In the introduction class to GIS I took last quarter, we had an assignment to create a map showing an element of the Station Fire and to write an essay about it. After completing the tutorial and going through the steps with the Station fire data I downloaded from Seamless and FRAP websites, I had a better understanding of the Station fire than I did before. Last quarter I just had a digital elevation model with roads showing what roads were at threat. I had the elevation because I knew that fire spread faster uphill. However, I realized that the slope model is a better representation of where the high and low hazard areas are. By doing this tutorial and assignment I learned a lot and received a lot of help from my classmates.
                After completing the tutorial I began to download the data. I easily downloaded the DEM from the seamless website. However, the vegetation cover was a lot more difficult to find. The seamless data could never find anything and a lot of things were not free. Some data I downloaded did not have the right metadata that I was looking for. After asking around, I downloaded the vegetation cover from the FRAP website (Fire and Resource Assessment Program). I then created a slope by percent model from my DEM I downloaded from seamless. Like from the tutorial I reclassified the slope into 4 categories 1, 2, 3, 4. I later changed these categories to low, moderate, high, and very high. In these categories I classified the ranges of slope by percentage. A high slope percent would be “high” which means that this area of high slope is also ranked “high” in hazardous because fire spreads more quickly when the slope is steeper. Furthermore, I created the vegetation cover map; however I also had to reclassify, like the tutorial. I classified the different categories of land cover into none-very low, low, moderate, high, very high. In the high categories were the vegetation that are dried and burn more easily and the lower categories are the ones that don’t burn at all or are less likely to burn. Lastly, in order to complete the fire hazard map, I combined the slope ad vegetation map to ultimately show the places of high and low vulnerability to fires. I did this just like in the tutorial through the raster calculator. The result was the combination of the two maps showing many of the designated “high” hazard areas inside of where the Station Fire burned.
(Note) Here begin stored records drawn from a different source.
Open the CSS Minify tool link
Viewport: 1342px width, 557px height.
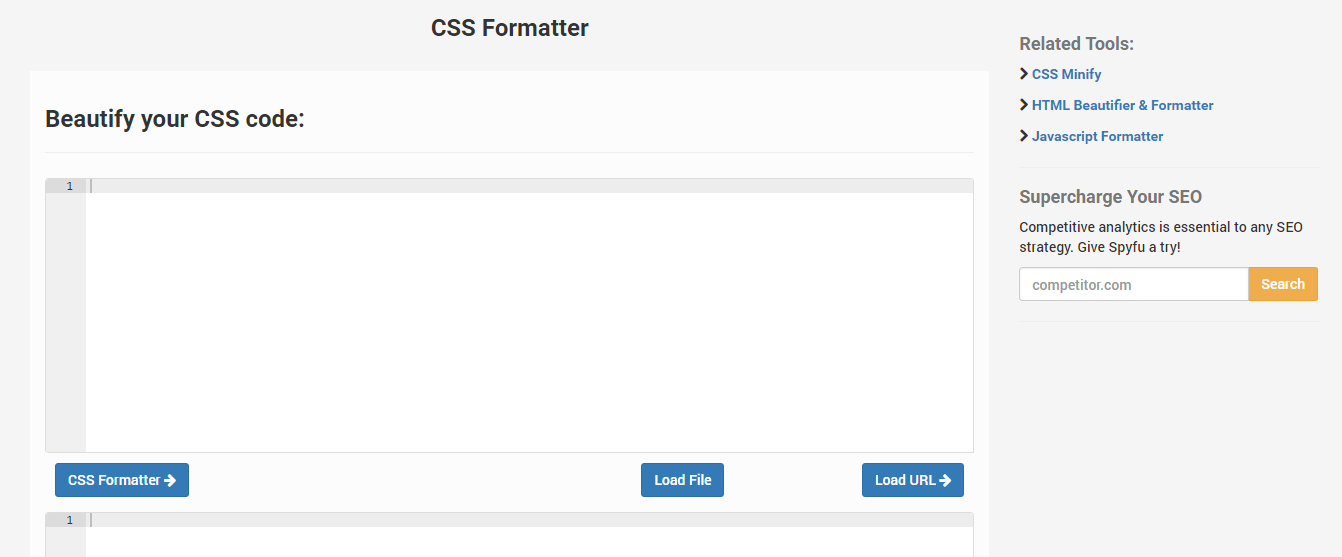click(1066, 74)
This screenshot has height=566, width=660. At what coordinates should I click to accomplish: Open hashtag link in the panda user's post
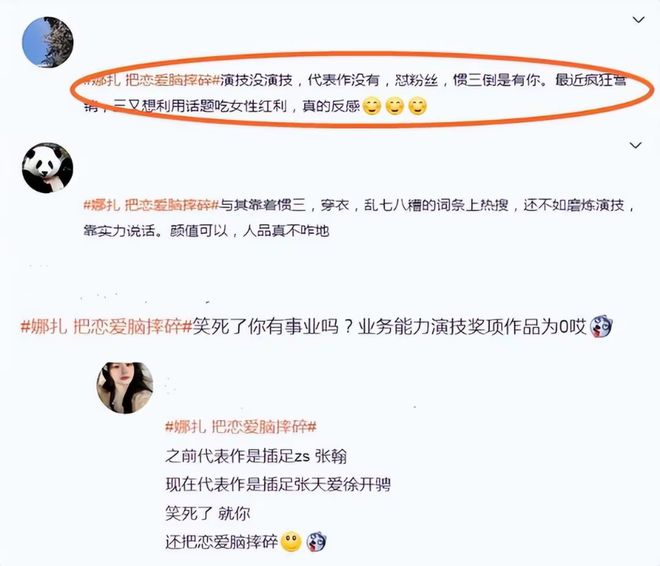click(152, 205)
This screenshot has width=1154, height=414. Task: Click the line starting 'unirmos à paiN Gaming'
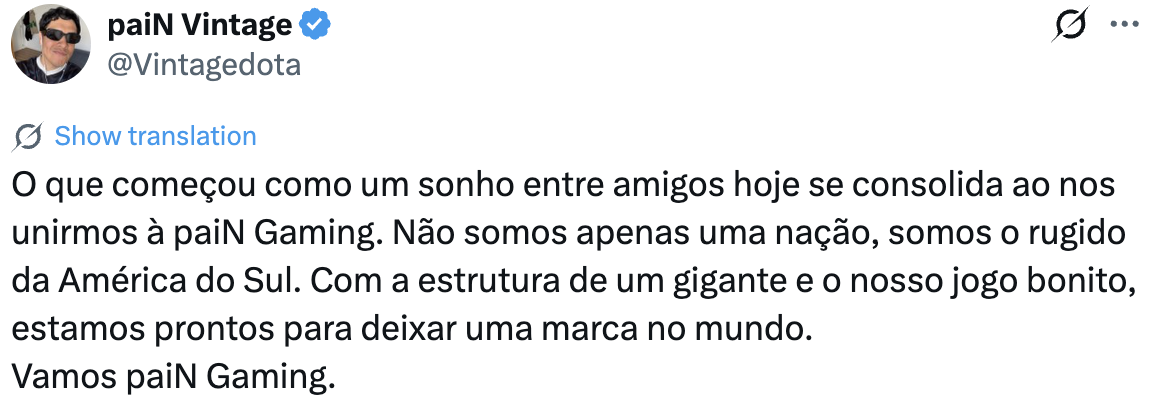pos(570,234)
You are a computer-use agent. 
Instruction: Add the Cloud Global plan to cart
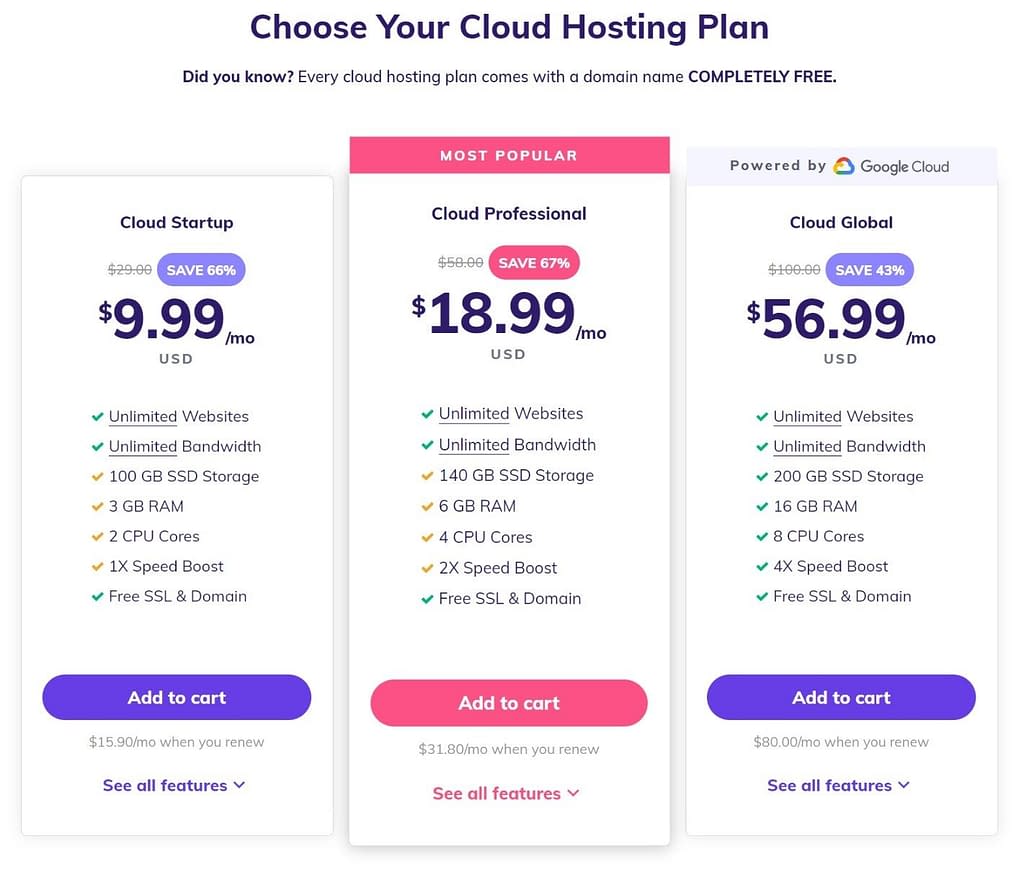841,698
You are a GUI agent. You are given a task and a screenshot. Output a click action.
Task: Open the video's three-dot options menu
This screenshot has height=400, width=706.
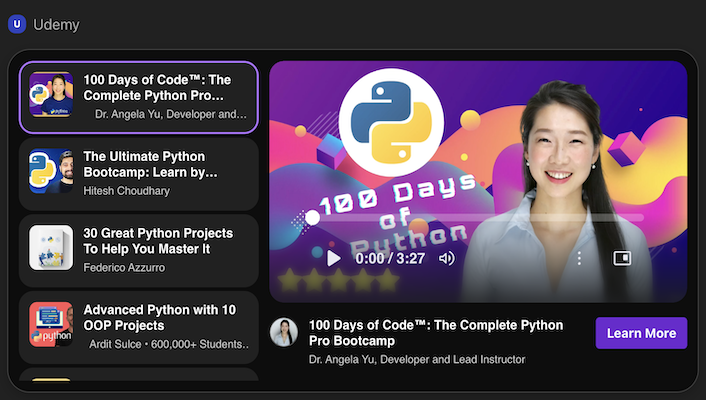pos(579,258)
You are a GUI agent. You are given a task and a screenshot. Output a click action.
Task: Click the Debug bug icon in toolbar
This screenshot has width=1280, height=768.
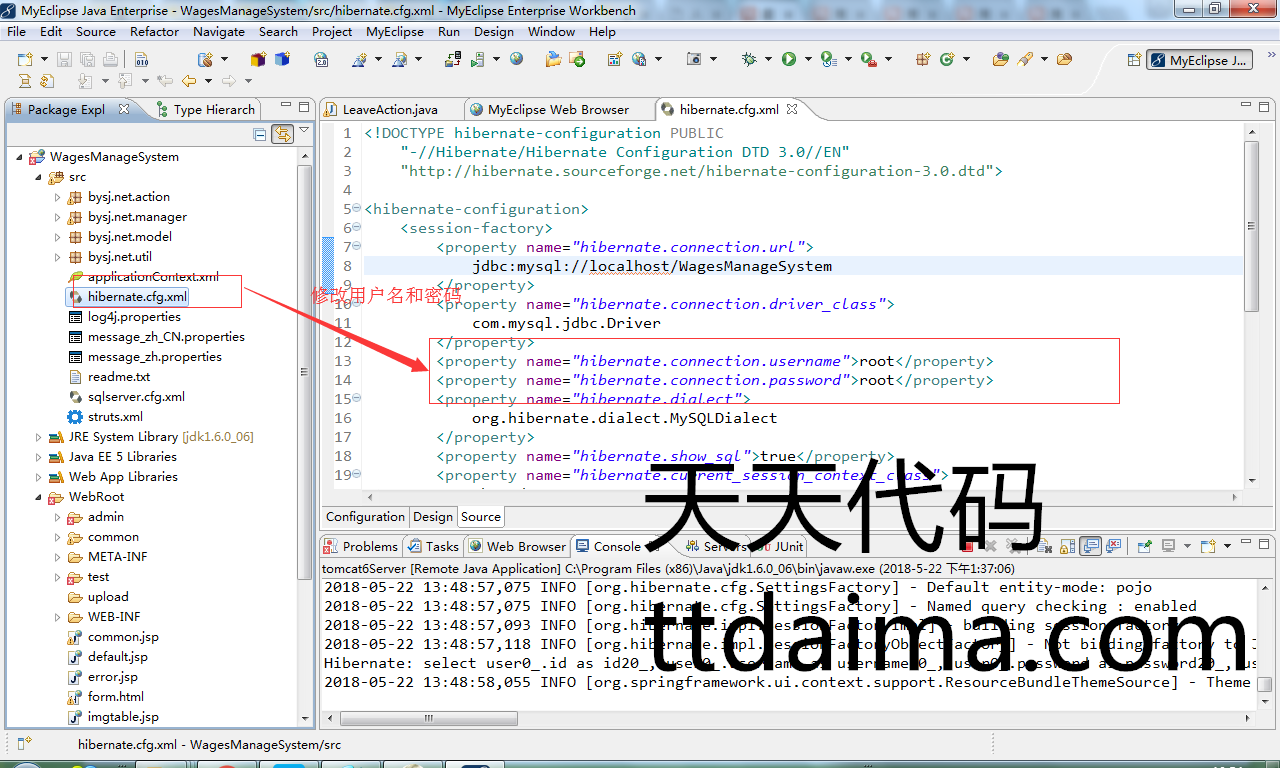click(x=749, y=60)
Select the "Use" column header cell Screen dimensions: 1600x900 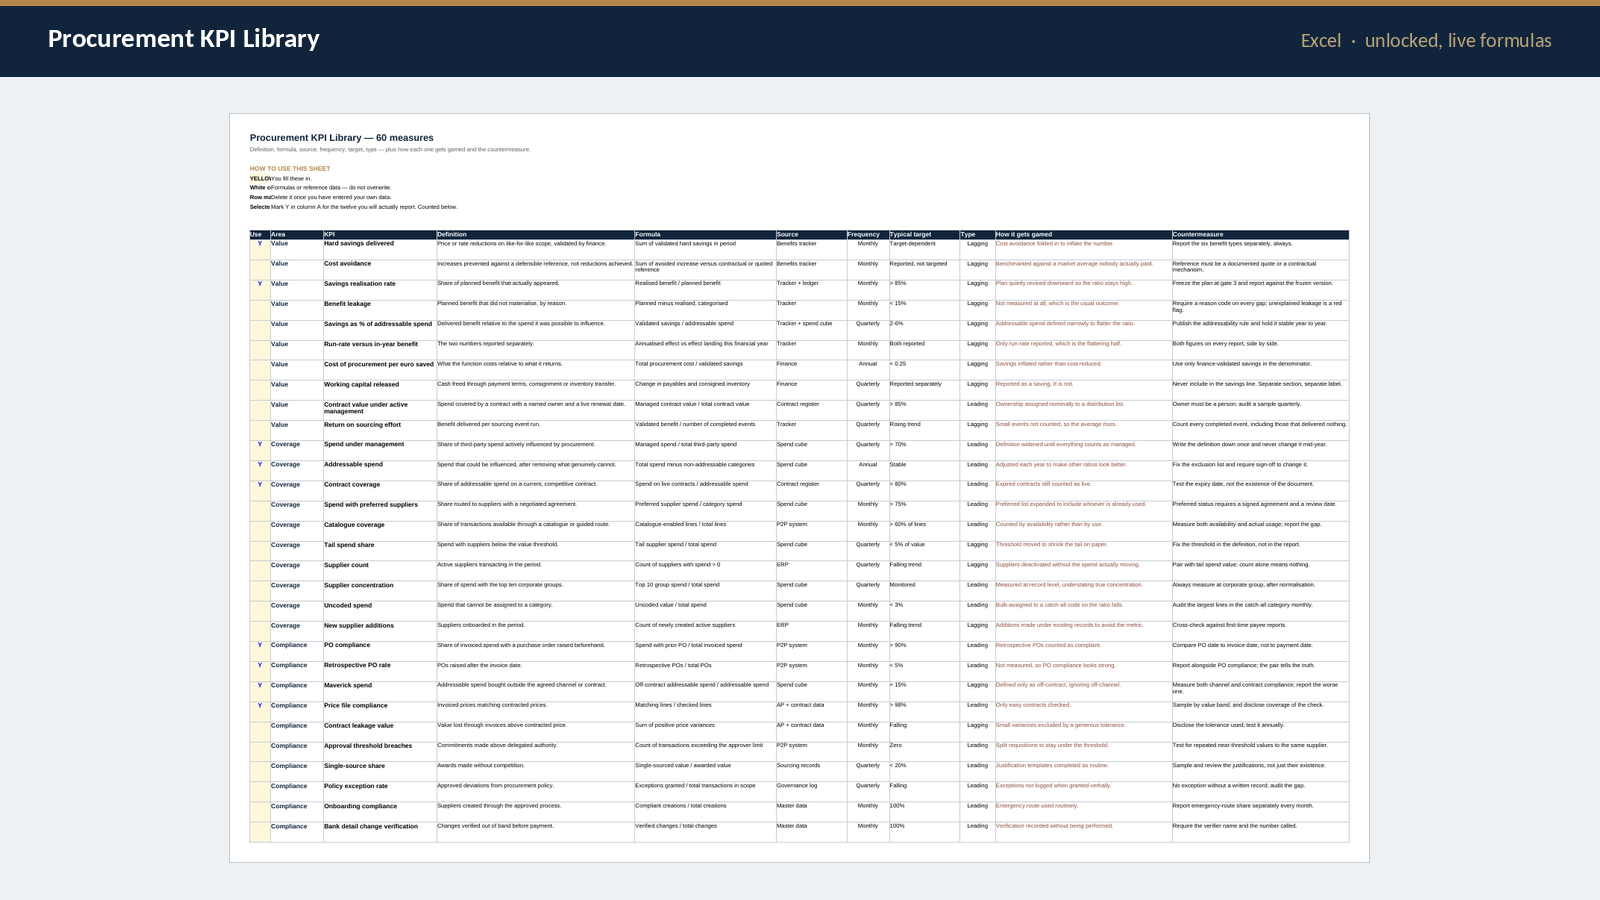click(260, 235)
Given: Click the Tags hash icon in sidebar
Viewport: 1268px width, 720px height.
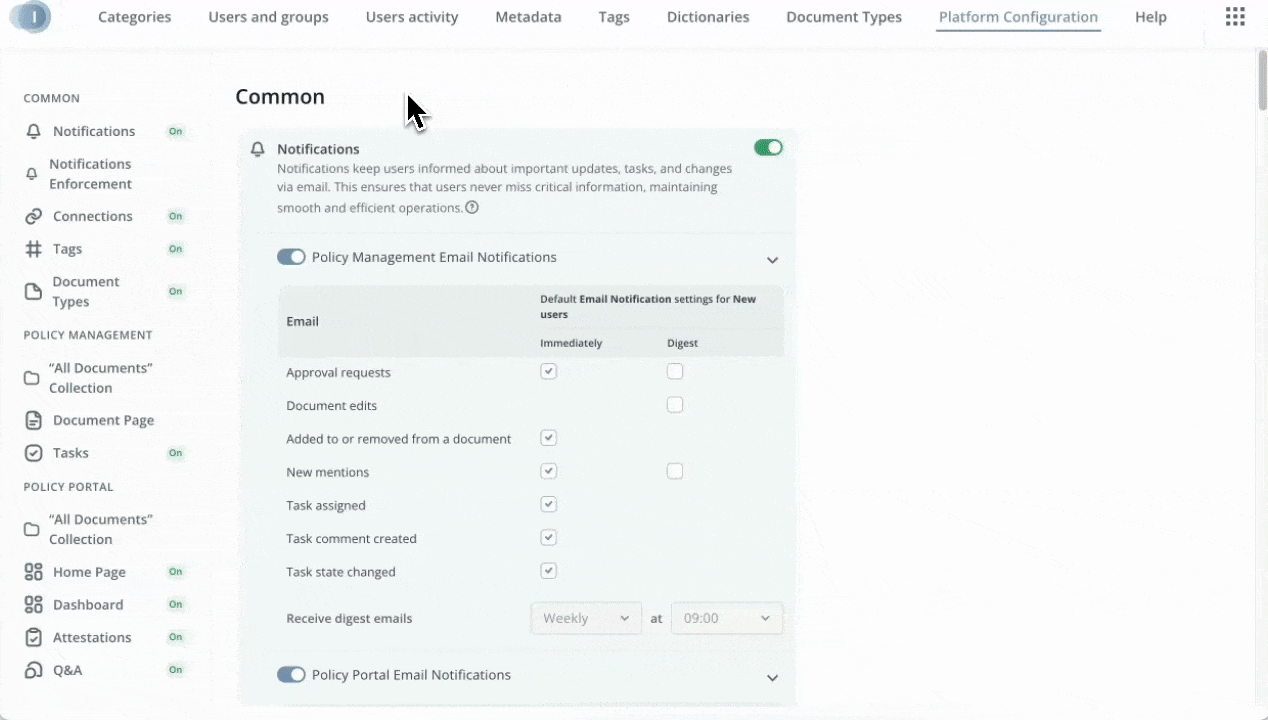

                In conclusion, the fire hazard map helped me better understand how to create an analysis of fire hazard areas in chaparral covered slopes. Although the tutorial was very descriptive of how to do the assignment, I never fully understood what exactly I was doing and why I was doing it. I did not know why we needed to “reclassify” because the tutorial never said why, I said just to do it. Getting help from my classmates and asking a lot of questions were really how I learned how to create a fire hazard map. I had a lot of difficulty finding the data and it took a lot of my time but it all came together in the end. Also, it was often quite frustrating when the reclassify would not work and I had to redo everything. But I never gave up and a definitely had a positive and productive experience.